* What to do *
Output exactly the lines spanning from the line containing "You are a computer-use" to the last line of the entries, inclusive.

================================

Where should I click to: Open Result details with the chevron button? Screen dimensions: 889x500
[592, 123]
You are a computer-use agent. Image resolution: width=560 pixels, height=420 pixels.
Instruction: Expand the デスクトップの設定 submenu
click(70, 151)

================================

* Response *
You are a computer-use agent. Image resolution: width=560 pixels, height=420 pixels.
Instruction: Expand the デスクトップの設定 submenu
click(70, 151)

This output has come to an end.